Set down exactly, from the records below, the line with "The width and height of the screenshot is (1005, 758)." through the line with "the ###Bakery### app", and nothing else.

***** EXERCISE DATA *****

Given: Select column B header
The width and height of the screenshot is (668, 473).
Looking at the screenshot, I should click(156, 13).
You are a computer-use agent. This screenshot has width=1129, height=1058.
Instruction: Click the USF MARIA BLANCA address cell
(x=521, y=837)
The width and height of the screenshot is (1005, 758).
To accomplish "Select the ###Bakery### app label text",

*****
***** EXERCISE DATA *****

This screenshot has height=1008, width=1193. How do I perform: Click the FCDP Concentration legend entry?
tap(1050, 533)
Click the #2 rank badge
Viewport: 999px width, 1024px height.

*****
***** EXERCISE DATA *****

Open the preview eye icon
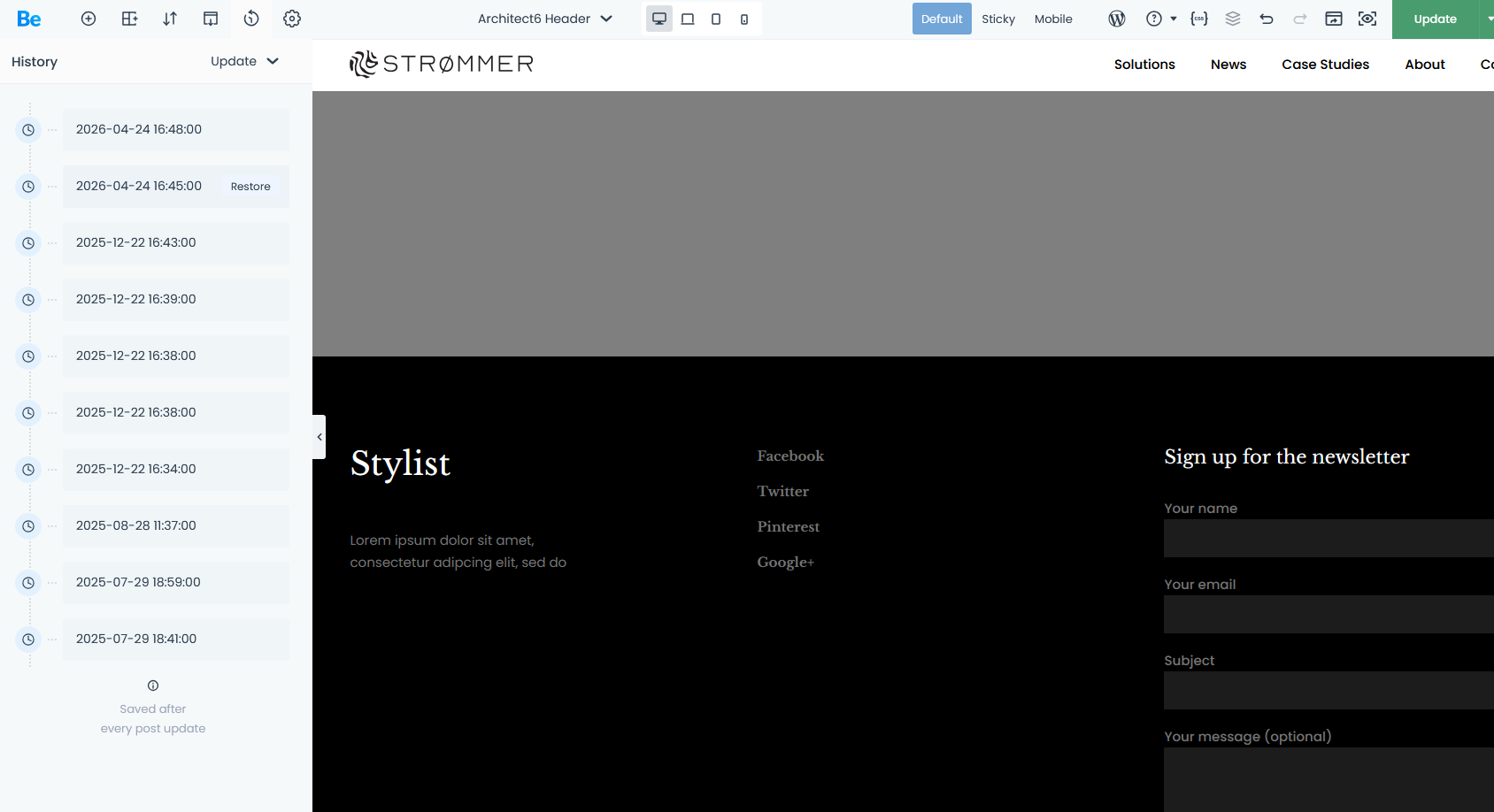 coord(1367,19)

*****

TASK ANSWER —
The width and height of the screenshot is (1005, 758).
To accomplish "Select the ###Bakery### app label text",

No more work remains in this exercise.